> _TRY IT_
Would you please write out each entry that follows, exactly as written?

> _RECORDS FOR THE TASK_
Content starts
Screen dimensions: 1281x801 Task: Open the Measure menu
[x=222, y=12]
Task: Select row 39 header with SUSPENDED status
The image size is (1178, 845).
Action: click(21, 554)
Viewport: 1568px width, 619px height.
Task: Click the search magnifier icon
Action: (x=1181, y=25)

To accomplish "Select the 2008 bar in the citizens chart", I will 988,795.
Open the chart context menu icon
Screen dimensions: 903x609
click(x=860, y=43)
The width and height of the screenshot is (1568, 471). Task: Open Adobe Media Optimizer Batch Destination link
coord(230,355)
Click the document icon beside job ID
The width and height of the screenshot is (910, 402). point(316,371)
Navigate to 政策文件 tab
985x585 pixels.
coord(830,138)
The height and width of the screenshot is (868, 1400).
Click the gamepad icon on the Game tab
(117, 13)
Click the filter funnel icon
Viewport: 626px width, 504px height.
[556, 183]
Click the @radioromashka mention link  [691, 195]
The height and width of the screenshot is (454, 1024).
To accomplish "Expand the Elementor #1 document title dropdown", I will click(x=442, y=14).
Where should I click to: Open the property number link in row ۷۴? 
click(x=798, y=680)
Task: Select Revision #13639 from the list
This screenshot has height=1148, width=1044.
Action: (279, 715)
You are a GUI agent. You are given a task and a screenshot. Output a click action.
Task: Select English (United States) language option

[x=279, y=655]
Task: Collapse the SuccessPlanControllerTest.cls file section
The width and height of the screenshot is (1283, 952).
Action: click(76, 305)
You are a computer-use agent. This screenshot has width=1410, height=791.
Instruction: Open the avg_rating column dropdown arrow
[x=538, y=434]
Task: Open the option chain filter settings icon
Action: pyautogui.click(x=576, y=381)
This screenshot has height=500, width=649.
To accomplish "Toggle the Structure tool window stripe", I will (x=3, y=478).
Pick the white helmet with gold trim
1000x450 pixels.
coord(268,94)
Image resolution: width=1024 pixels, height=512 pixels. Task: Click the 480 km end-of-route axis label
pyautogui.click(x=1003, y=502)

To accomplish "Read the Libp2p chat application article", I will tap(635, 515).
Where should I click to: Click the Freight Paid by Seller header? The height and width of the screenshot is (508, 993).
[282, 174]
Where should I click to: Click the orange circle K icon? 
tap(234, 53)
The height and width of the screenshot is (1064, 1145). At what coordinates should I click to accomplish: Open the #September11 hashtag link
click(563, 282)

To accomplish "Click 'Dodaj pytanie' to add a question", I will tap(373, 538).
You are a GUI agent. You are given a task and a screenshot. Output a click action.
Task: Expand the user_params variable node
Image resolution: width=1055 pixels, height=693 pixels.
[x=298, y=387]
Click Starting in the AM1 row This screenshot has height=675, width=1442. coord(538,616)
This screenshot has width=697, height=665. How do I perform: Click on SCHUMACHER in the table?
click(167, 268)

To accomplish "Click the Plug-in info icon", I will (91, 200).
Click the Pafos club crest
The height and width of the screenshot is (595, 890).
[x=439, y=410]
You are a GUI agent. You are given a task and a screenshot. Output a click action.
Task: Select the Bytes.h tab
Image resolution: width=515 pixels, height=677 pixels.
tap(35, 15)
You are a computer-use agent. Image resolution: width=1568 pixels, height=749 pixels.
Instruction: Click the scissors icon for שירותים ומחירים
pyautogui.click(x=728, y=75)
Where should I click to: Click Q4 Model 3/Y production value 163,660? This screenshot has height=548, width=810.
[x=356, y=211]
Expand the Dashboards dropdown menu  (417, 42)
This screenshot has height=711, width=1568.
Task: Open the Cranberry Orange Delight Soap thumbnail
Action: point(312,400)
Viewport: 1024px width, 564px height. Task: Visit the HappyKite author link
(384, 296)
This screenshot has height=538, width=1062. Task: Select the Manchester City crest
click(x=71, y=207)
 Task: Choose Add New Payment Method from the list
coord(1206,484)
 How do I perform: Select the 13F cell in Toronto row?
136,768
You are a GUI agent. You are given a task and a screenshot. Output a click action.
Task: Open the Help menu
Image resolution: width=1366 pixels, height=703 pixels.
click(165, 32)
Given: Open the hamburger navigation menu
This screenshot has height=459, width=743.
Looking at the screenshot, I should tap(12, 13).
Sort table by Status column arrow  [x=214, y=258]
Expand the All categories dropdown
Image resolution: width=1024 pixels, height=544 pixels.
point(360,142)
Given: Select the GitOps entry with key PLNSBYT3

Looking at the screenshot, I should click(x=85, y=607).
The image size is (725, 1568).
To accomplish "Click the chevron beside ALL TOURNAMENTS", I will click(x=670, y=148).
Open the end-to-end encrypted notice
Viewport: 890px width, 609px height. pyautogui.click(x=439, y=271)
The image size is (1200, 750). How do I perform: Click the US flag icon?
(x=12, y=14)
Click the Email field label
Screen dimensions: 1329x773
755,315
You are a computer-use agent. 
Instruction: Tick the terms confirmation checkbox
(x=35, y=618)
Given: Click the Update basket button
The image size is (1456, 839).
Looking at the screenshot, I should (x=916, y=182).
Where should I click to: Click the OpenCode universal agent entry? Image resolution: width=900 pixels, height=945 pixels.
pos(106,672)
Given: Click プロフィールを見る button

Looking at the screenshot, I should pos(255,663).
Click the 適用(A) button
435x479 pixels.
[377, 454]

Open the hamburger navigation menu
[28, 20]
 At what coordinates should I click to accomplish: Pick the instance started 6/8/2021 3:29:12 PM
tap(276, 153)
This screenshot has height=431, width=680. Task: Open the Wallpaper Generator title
Content ends
> _SOLVED PROBLEM_
Screen dimensions: 1281x801 Task: Open the Measure menu
[x=222, y=12]
Task: Select row 39 header with SUSPENDED status
The image size is (1178, 845).
Action: click(21, 554)
Viewport: 1568px width, 619px height.
Task: Click the search magnifier icon
Action: (x=1181, y=25)

To accomplish "Select the 2008 bar in the citizens chart", I will 988,795.
Open the chart context menu icon
Screen dimensions: 903x609
click(x=860, y=43)
The width and height of the screenshot is (1568, 471). Task: Open Adobe Media Optimizer Batch Destination link
coord(230,355)
Click the document icon beside job ID
The width and height of the screenshot is (910, 402). point(316,371)
Navigate to 政策文件 tab
985x585 pixels.
coord(830,138)
The height and width of the screenshot is (868, 1400).
Click the gamepad icon on the Game tab
(117, 13)
Click the filter funnel icon
Viewport: 626px width, 504px height.
[556, 183]
Click the @radioromashka mention link  [691, 195]
The height and width of the screenshot is (454, 1024).
To accomplish "Expand the Elementor #1 document title dropdown", I will click(x=442, y=14).
Where should I click to: Open the property number link in row ۷۴? 
click(x=798, y=680)
Task: Select Revision #13639 from the list
This screenshot has height=1148, width=1044.
Action: (279, 715)
You are a GUI agent. You are given a task and a screenshot. Output a click action.
Task: Select English (United States) language option

[x=279, y=655]
Task: Collapse the SuccessPlanControllerTest.cls file section
The width and height of the screenshot is (1283, 952).
Action: click(76, 305)
You are a computer-use agent. This screenshot has width=1410, height=791.
Instruction: Open the avg_rating column dropdown arrow
[x=538, y=434]
Task: Open the option chain filter settings icon
Action: pyautogui.click(x=576, y=381)
This screenshot has height=500, width=649.
To accomplish "Toggle the Structure tool window stripe", I will (x=3, y=478).
Pick the white helmet with gold trim
1000x450 pixels.
coord(268,94)
Image resolution: width=1024 pixels, height=512 pixels. Task: Click the 480 km end-of-route axis label
pyautogui.click(x=1003, y=502)

To accomplish "Read the Libp2p chat application article", I will tap(635, 515).
Where should I click to: Click the Freight Paid by Seller header? The height and width of the screenshot is (508, 993).
[282, 174]
Where should I click to: Click the orange circle K icon? 
tap(234, 53)
The height and width of the screenshot is (1064, 1145). At what coordinates should I click to accomplish: Open the #September11 hashtag link
click(563, 282)

To accomplish "Click 'Dodaj pytanie' to add a question", I will tap(373, 538).
You are a GUI agent. You are given a task and a screenshot. Output a click action.
Task: Expand the user_params variable node
Image resolution: width=1055 pixels, height=693 pixels.
[x=298, y=387]
Click Starting in the AM1 row This screenshot has height=675, width=1442. coord(538,616)
This screenshot has width=697, height=665. How do I perform: Click on SCHUMACHER in the table?
click(167, 268)

To accomplish "Click the Plug-in info icon", I will (91, 200).
Click the Pafos club crest
The height and width of the screenshot is (595, 890).
[x=439, y=410]
You are a GUI agent. You are given a task and a screenshot. Output a click action.
Task: Select the Bytes.h tab
Image resolution: width=515 pixels, height=677 pixels.
tap(35, 15)
You are a computer-use agent. Image resolution: width=1568 pixels, height=749 pixels.
Instruction: Click the scissors icon for שירותים ומחירים
pyautogui.click(x=728, y=75)
Where should I click to: Click Q4 Model 3/Y production value 163,660? This screenshot has height=548, width=810.
[x=356, y=211]
Expand the Dashboards dropdown menu  (417, 42)
This screenshot has height=711, width=1568.
Task: Open the Cranberry Orange Delight Soap thumbnail
Action: point(312,400)
Viewport: 1024px width, 564px height. Task: Visit the HappyKite author link
(384, 296)
This screenshot has height=538, width=1062. Task: Select the Manchester City crest
click(x=71, y=207)
 Task: Choose Add New Payment Method from the list
coord(1206,484)
 How do I perform: Select the 13F cell in Toronto row?
136,768
You are a GUI agent. You are given a task and a screenshot. Output a click action.
Task: Open the Help menu
Image resolution: width=1366 pixels, height=703 pixels.
click(165, 32)
Given: Open the hamburger navigation menu
This screenshot has height=459, width=743.
Looking at the screenshot, I should tap(12, 13).
Sort table by Status column arrow  [x=214, y=258]
Expand the All categories dropdown
Image resolution: width=1024 pixels, height=544 pixels.
point(360,142)
Given: Select the GitOps entry with key PLNSBYT3

Looking at the screenshot, I should click(x=85, y=607).
The image size is (725, 1568).
To accomplish "Click the chevron beside ALL TOURNAMENTS", I will click(x=670, y=148).
Open the end-to-end encrypted notice
Viewport: 890px width, 609px height. pyautogui.click(x=439, y=271)
The image size is (1200, 750). How do I perform: Click the US flag icon?
(x=12, y=14)
Click the Email field label
Screen dimensions: 1329x773
755,315
You are a computer-use agent. 
Instruction: Tick the terms confirmation checkbox
(x=35, y=618)
Given: Click the Update basket button
The image size is (1456, 839).
Looking at the screenshot, I should (x=916, y=182).
Where should I click to: Click the OpenCode universal agent entry? Image resolution: width=900 pixels, height=945 pixels.
pos(106,672)
Given: Click プロフィールを見る button

Looking at the screenshot, I should pos(255,663).
Click the 適用(A) button
435x479 pixels.
[377, 454]

Open the hamburger navigation menu
[28, 20]
 At what coordinates should I click to accomplish: Pick the instance started 6/8/2021 3:29:12 PM
tap(276, 153)
This screenshot has height=431, width=680. Task: Open the Wallpaper Generator title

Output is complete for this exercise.